Figure 5: Outgrowth-promoting effects of draxin on thalamic axons.

(a) Draxin-AP binding in coronal sections from E14.5 brains of wild-type mice. The draxin-AP signal was observed in the intermediate zone of the neocortex (arrowhead) and the internal capsule (arrow). Scale bar, 500 μm. (b) Draxin-AP bound to the majority of neurites extending from dissociated neurons of the neocortex (CTX), anterior dorsal thalamus (anterior DT) and posterior dorsal thalamus (posterior DT) of E14.5 wild-type mice. Arrows indicate draxin-AP binding to the growth cones of dissociated neurons.
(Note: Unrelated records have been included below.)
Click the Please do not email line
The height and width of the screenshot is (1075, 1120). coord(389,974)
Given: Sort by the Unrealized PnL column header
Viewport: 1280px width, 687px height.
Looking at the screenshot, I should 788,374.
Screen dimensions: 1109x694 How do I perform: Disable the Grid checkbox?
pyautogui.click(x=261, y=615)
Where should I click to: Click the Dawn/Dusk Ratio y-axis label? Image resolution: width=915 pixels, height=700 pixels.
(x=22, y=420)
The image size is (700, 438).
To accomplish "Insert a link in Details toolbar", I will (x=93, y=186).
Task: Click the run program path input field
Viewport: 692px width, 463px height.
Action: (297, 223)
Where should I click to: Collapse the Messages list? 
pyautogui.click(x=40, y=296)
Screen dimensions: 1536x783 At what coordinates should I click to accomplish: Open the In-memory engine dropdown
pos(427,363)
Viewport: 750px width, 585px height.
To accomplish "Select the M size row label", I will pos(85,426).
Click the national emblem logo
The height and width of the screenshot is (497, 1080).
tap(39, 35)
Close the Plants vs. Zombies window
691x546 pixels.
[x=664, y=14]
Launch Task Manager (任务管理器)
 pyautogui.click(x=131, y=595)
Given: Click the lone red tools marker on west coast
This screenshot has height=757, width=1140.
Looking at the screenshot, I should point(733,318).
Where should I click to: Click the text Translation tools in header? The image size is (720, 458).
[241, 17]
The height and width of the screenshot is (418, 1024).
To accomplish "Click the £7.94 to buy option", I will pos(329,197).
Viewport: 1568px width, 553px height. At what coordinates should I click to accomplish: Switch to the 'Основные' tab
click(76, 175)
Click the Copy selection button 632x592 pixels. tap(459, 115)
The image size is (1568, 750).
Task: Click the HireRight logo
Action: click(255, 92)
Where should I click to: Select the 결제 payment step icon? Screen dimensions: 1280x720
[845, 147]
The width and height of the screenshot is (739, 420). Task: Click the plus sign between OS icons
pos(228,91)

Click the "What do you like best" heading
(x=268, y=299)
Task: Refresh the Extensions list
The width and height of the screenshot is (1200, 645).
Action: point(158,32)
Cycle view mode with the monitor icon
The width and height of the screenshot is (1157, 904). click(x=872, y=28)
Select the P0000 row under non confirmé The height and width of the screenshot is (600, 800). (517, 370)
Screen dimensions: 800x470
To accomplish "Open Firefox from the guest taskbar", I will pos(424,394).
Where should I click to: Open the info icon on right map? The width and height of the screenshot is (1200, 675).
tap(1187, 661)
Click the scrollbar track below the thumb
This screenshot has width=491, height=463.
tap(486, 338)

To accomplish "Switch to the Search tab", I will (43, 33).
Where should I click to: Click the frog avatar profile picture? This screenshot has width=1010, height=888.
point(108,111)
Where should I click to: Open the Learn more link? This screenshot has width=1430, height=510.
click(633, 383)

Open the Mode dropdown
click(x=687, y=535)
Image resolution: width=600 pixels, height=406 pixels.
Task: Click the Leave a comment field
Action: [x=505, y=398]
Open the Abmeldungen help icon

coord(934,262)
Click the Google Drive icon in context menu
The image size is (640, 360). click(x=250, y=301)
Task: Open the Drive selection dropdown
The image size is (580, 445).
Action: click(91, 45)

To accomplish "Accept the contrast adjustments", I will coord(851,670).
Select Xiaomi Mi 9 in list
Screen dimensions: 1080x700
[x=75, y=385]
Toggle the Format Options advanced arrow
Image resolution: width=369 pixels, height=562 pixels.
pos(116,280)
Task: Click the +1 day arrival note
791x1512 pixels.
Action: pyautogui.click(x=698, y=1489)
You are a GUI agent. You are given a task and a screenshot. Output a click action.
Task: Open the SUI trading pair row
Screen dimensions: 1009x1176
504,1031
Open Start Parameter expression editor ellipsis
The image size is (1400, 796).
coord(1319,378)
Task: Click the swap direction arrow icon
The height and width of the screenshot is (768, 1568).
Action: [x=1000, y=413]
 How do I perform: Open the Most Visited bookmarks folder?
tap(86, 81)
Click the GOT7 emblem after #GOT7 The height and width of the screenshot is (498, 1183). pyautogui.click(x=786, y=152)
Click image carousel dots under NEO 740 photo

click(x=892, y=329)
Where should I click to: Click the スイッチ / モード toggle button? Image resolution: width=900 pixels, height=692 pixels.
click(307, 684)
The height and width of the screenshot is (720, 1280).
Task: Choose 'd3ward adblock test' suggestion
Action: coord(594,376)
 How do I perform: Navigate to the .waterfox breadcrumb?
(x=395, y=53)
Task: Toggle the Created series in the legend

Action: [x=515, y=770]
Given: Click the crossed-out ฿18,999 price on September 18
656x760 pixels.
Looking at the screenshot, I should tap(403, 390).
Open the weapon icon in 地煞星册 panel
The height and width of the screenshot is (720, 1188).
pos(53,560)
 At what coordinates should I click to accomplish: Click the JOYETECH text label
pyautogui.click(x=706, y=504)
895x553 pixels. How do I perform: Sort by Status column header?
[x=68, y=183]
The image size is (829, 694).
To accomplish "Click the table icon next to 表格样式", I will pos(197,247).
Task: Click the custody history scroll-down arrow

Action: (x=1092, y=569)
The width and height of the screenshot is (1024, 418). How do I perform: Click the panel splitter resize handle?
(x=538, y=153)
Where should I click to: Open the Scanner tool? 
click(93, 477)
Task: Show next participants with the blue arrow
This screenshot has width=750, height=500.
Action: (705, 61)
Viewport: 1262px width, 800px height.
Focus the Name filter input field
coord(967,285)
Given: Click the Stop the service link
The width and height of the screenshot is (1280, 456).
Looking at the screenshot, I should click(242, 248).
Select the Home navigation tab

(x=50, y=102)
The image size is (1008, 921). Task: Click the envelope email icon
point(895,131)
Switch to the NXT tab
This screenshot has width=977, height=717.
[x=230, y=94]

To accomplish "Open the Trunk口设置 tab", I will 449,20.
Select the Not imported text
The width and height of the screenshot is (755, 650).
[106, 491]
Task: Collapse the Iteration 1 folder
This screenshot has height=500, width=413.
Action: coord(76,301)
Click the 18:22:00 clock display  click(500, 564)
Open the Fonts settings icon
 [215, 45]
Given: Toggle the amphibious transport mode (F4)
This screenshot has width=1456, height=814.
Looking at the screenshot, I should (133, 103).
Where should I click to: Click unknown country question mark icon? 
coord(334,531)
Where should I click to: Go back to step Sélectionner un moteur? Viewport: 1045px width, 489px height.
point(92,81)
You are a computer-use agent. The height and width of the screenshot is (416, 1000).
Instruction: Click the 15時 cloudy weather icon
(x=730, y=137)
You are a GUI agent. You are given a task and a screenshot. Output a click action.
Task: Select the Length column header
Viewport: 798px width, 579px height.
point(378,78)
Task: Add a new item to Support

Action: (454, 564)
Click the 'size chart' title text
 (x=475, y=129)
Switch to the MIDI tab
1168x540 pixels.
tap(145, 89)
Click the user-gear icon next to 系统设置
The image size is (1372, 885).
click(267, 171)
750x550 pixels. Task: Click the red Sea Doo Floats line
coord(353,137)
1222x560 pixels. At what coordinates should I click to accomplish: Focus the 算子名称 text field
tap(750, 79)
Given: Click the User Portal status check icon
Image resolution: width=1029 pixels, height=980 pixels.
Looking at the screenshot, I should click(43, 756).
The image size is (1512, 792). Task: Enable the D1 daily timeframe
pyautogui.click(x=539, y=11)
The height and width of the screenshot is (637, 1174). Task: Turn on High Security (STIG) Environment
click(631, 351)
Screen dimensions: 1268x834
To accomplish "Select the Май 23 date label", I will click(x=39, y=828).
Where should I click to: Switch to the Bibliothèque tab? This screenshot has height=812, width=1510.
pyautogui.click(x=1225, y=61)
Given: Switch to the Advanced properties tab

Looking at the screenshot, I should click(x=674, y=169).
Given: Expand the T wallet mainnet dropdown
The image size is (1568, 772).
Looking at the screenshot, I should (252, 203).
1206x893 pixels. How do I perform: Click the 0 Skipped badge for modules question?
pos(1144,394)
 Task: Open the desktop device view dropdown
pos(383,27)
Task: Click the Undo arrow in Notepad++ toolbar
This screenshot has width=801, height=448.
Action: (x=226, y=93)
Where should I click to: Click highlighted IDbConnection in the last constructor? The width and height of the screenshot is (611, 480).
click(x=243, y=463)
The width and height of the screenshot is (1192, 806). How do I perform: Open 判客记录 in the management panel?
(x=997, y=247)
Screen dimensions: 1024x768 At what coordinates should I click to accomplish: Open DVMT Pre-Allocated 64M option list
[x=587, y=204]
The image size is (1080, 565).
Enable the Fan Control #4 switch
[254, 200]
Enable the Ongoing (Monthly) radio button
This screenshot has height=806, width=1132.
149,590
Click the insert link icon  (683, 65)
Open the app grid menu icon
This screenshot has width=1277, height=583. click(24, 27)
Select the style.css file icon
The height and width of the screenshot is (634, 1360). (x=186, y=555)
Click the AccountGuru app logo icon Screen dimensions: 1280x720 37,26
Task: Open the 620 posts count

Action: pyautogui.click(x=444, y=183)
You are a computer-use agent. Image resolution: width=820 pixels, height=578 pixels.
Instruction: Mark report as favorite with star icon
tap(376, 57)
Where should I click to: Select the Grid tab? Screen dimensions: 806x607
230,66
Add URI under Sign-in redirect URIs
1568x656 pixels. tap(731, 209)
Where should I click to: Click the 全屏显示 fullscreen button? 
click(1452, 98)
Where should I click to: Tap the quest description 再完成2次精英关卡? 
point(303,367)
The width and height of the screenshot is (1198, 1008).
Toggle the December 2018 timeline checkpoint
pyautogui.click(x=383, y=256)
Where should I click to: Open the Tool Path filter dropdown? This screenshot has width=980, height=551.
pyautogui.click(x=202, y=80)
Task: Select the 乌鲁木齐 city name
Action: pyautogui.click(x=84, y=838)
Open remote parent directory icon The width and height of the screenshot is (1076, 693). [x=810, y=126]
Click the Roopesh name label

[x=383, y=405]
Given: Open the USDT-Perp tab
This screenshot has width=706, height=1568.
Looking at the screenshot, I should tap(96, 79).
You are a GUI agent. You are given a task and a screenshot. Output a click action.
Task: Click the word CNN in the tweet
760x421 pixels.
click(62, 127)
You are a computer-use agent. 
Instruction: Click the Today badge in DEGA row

In contrast, control-AP did not bind to neurites from these neurons (arrowheads). Scale bar, 50 μm. (c) Dissociated cultures of thalamic neurons with different concentrations of draxin-AP proteins showed that neurite outgrowth was promoted by low draxin concentrations and inhibited by high draxin concentrations. Error bars are s.e.m. (n=5 independent experiments). *P<0.05 and **P<0.01 by Welch’s t-test. Scale bar, 100 μm. (d) Dissociated cultures of thalamic neurons on neocortical neurons prepared from wild-type, draxin^−/− and Ctx-draxin mice. Neurite outgrowth was reduced in thalamic neurons cultured on draxin^−/− neocortical neurons compared with that in thalamic neurons cultured on wild-type neocortical neurons. This decreased neurite outgrowth was significantly rescued when thalamic neurons were cultured on Ctx-draxin neocortical neurons. Error bars are s.e.m. (n=3 independent experiments). **P<0.01 by one-way analysis of variance followed by Tukey’s honest significance test. Scale bars, 100 μm.